1. Field of the Invention
The present invention generally relates to the field of analyte detection and additionally relates to detecting analytes using magnetic resonance.
2. Related Art
Detection technology for specific analytes spans a wide range of laboratory instrumentation and techniques including liquid and gas chromatography (LC and GC, respectively), mass spectrometry (MS), nuclear magnetic resonance (NMR) spectroscopy, polymerase chain reaction (PCR), optical spectroscopy and fluoroscopy, Fourier transform infrared (FTIR) spectroscopy, and ion mobility instruments. Today's chemical analysis instruments however, are large and expensive, require a skilled operator, involve complex sample preparation, and require substantial amounts of time for analysis.
There is a critical need worldwide for improved detection of specific chemicals and microbes. For example, in the area of national security, a system is needed to detect biological agents, toxins, and chemical weapons to provide early alert in case of a terrorist attack. Such a detection capability could also be used to search for clandestine sites where such weapons are under development or in production, thus enabling action to prevent their use. A system is also needed to scan mail and packages to detect a terrorist attack.
Improved pathogen detection is also needed for medical science. Sensitive detection of DNA or proteins associated with avian flu, bovine spongiform encephalopathy (more commonly referred to as “mad-cow disease”), or severe acute respiratory syndrome (SARS) would enable intervention to avoid a pandemic. Broad clinical use of such a system would assist in identifying ordinary diseases or serious illnesses, greatly assisting physicians in diagnosis.
Detection of various chemicals is also needed for industrial applications to detect toxic industrial chemicals (TICs) and toxic industrial materials (TIMs). Such a system would enable leak detection, process control, detection of material degradation, control of concentration, and a host of other process applications in a wide range of industries.
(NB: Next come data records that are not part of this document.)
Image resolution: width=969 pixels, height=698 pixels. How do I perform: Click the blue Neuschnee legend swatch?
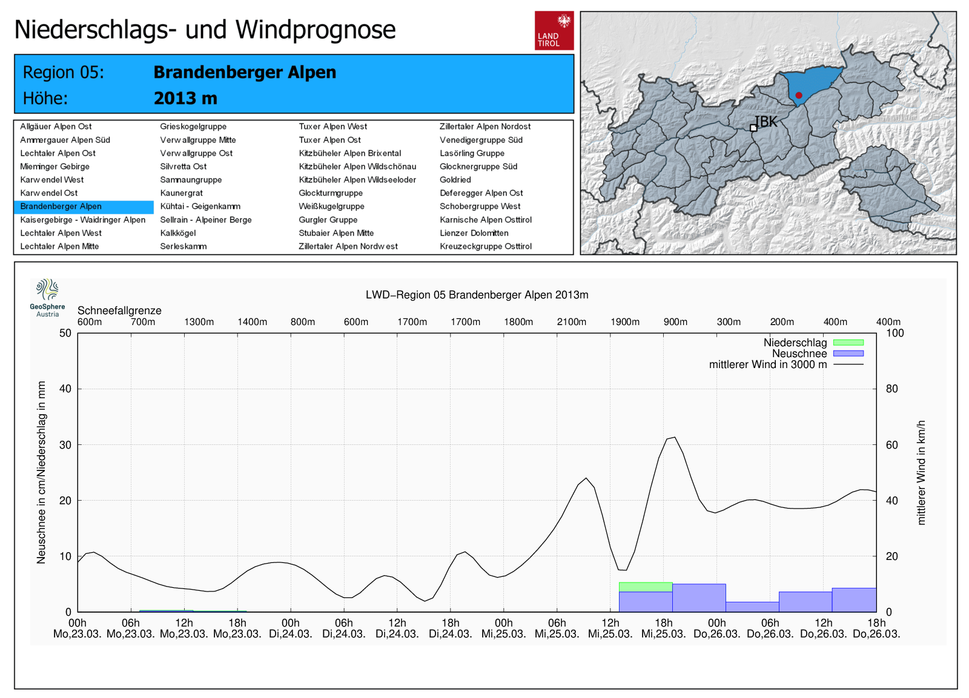click(848, 354)
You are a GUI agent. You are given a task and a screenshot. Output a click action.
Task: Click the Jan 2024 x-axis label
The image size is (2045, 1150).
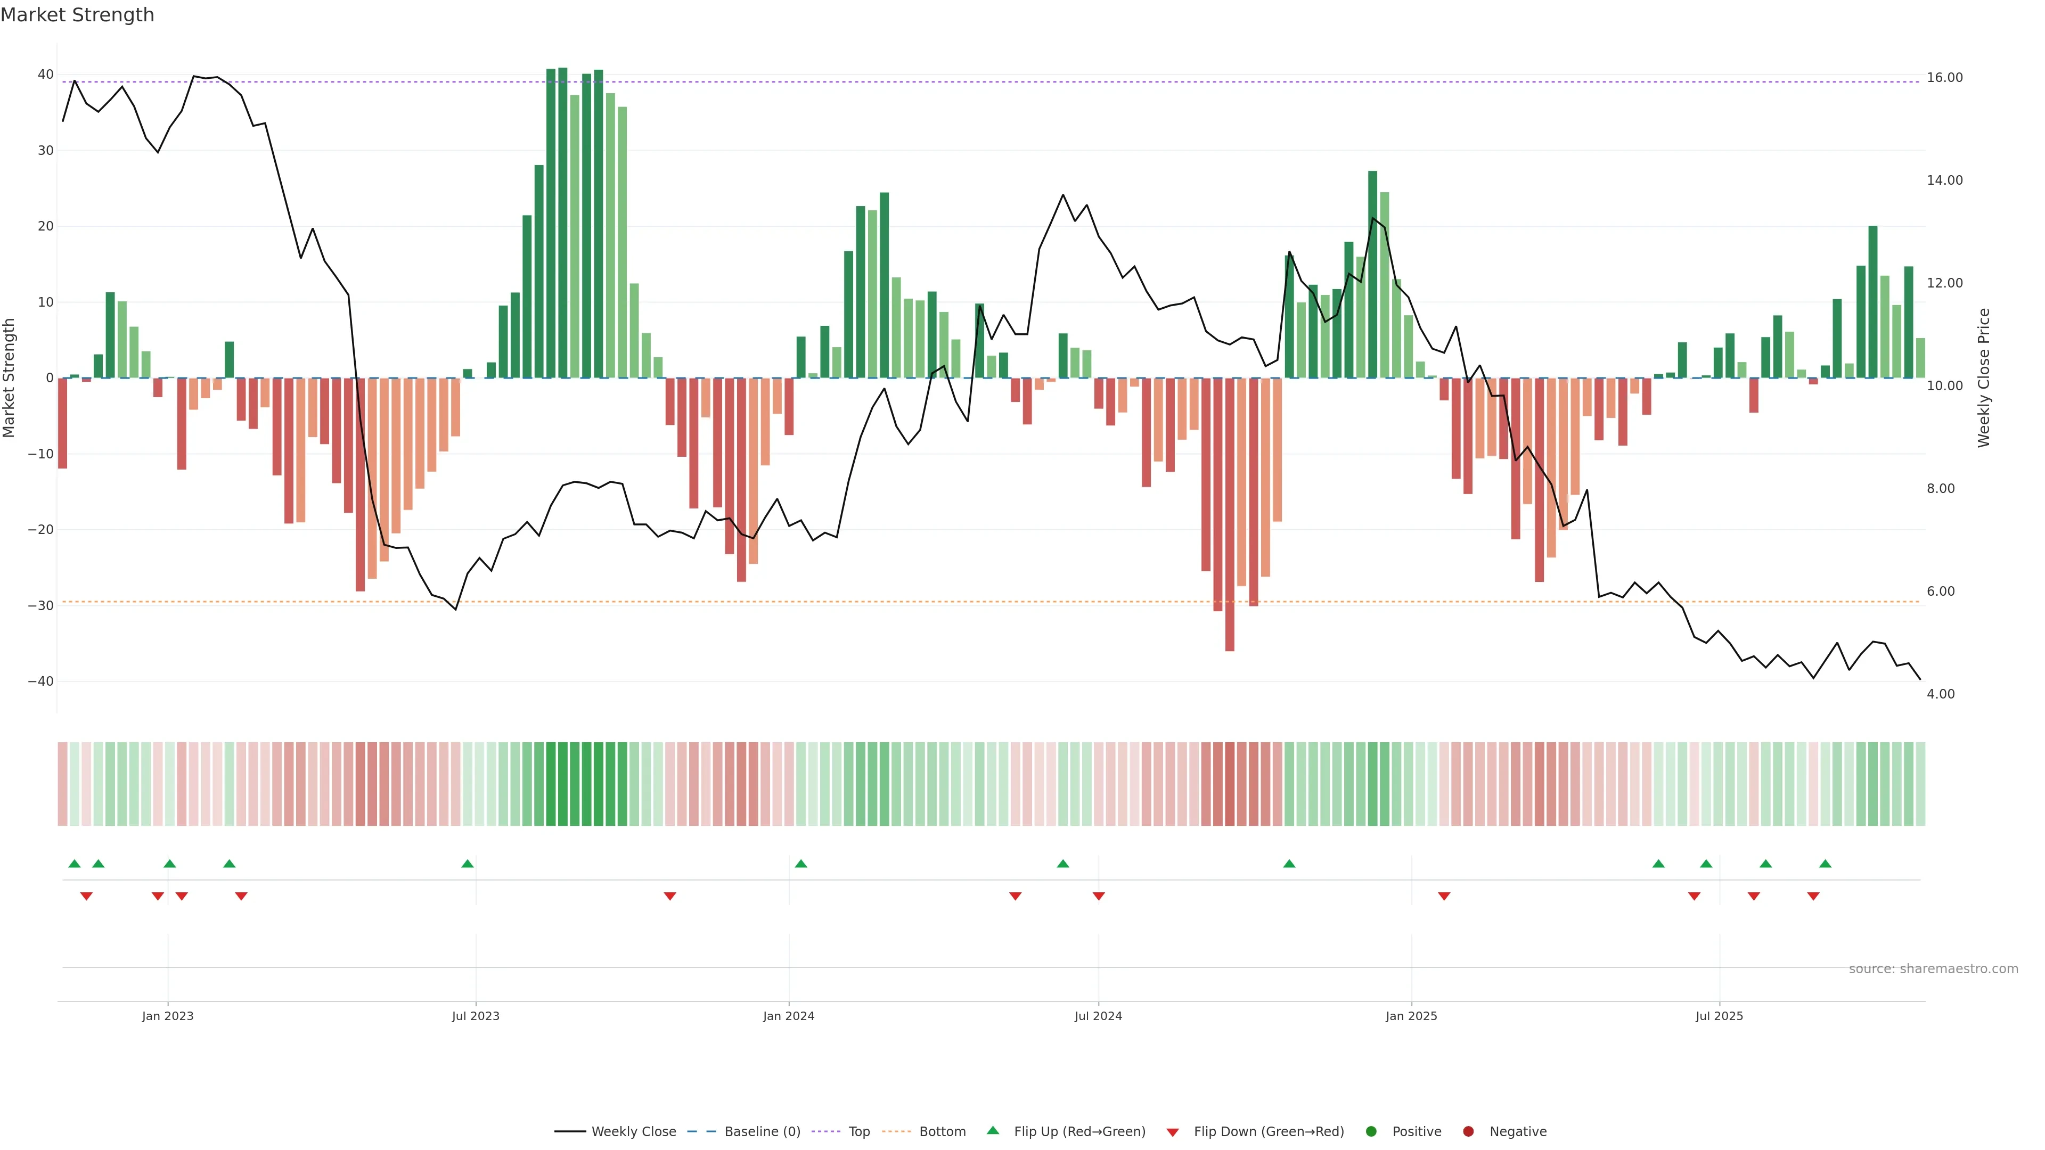coord(788,1016)
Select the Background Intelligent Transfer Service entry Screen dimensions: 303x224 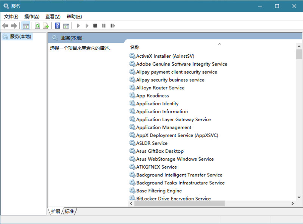click(178, 175)
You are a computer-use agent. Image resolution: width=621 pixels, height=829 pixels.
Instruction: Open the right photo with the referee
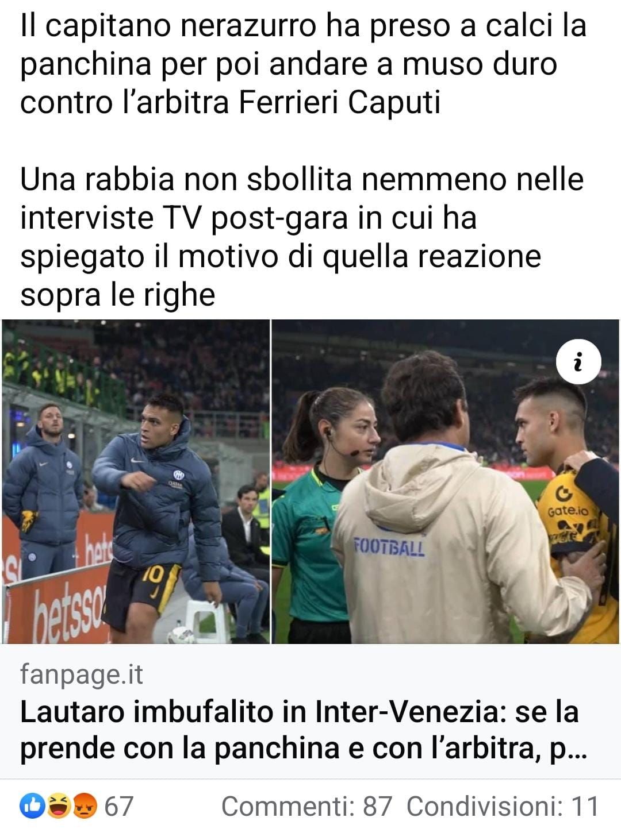(x=445, y=481)
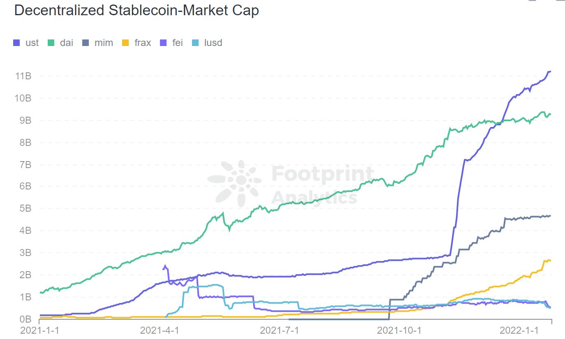Click the Decentralized Stablecoin-Market Cap title

(137, 10)
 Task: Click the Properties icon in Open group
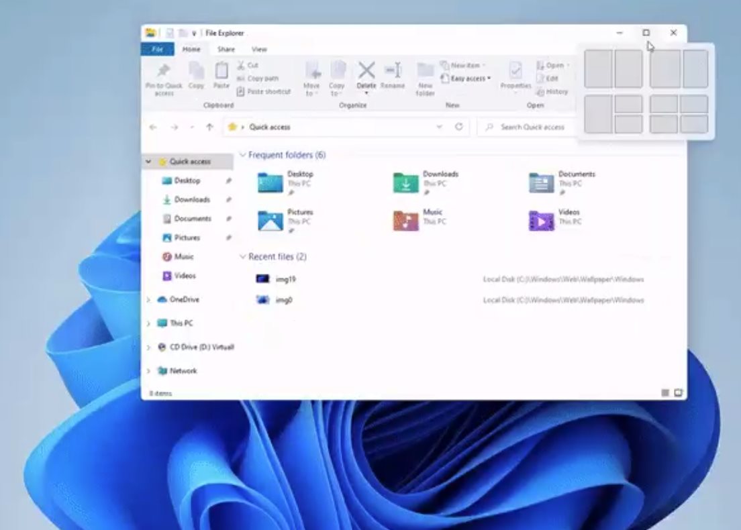pos(515,70)
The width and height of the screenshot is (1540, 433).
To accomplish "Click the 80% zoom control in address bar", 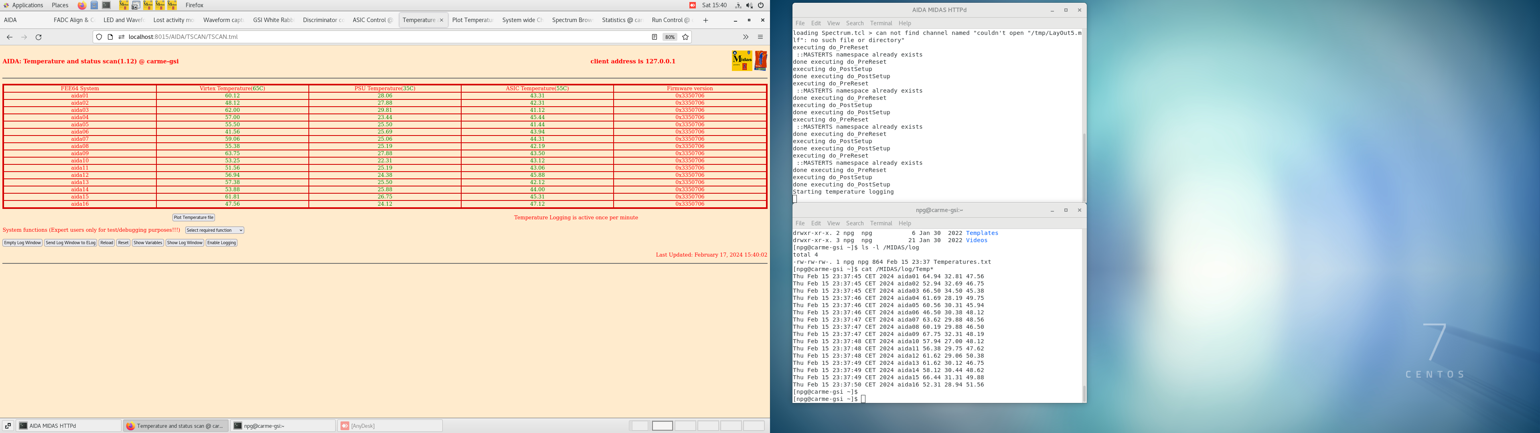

Improved detection is also needed in agriculture and food production, as well as a means to detect contamination, spoiling, or poisoning of food. Food includes for example, items such as drinking water and fruit juices. There is also a need in forensic testing, including for example, searching for specific DNA sequences in a sample at the search site.
Magnetic resonance detection techniques are under development involving nanometer-scale paramagnetic particles (nanoparticles) which have previously been used as MRI contrast agents. The particles comprise a core of paramagnetic or superparamagnetic (both generally referred to herein as paramagnetic) material, coated by a shell of nonmagnetic material which are adorned with reactant molecules to promote binding to target cells such as pathogens, tumor cells, etc. Nanoparticles are injected into a patient prior to MRI analysis. They bind to the target cells, cause a local change in the MRI image properties, and enable detection or localization of the target cells.
The nanoparticles have also been used in vitro. Dissolved or suspended in a liquid medium, the nanoparticles bind to target cells or molecules in the medium. The nanoparticles and analytes may form aggregates incorporating dozens to thousands of nanoparticles. Such aggregates are detectable by light scattering, atomic-force microscopy, electron microscopy, and in some cases by NMR effects. See, for example, U.S. Pat. No. 5,254,460 to Josephson et al.
Target-specific reactants can be mounted onto the nanoparticles to provide analyte-specific selectivity. A disadvantage is the need to form aggregations comprising a plurality of nanoparticles and a plurality of target cells or molecules, because aggregation occurs only when each nanoparticle is bound to multiple analytes, and each analyte is bound to multiple nanoparticles. Aggregation can be inhibited by geometrical effects such as a variation in size among nanoparticles. Substantial time may be required for the aggregations to form.
Prior studies on agglomeration were conducted on benchtop relaxometers and high-field MR instruments. Manual sample preparation and insertion into the NMR tube can be tedious. Important events such as binding of the analyte to the nanoparticles may be missed. A compact and automated instrument is required to speed up measurements. Also, it is important to understand the phenomena describing the changes seen in the measurement from a basic physics and biochemistry standpoint.
Earlier studies did not model the change in T2 effects from a physics standpoint. Simple agglomeration effects were observed through optical means (microscopes) to establish the phenomena relating change in T2. In addition, early studies did not take advantage of stoichiometry control of the nanoparticles to adapt the measured parameters for various applications leading to specific NMR products.
Earlier studies used samples that were pure and not subject to interferences such as dust, acids, etc. Moreover, there was no requirement for fast measurements combined with no interference from clutter and near neighbor molecules, cost of overall system, low false alarms and high probability of detection. There was also no defined range of analyte concentrations to be detected.
Earlier studies did not consider use of improved paramagnetic materials such as compounds of iron, cobalt and nickel leading to stronger magnetization and improved sensitivity.
Earlier studies did not consider use of magnetic fields to influence interactions between nanoparticles or between molecules attached to nanoparticles. Use of magnetic fields to control the formation or geometrical configuration of structures comprising nanoparticles and analytes has not been considered. Use of magnetic fields to concentrate reactants so as to accelerate selected interactions was not previously considered.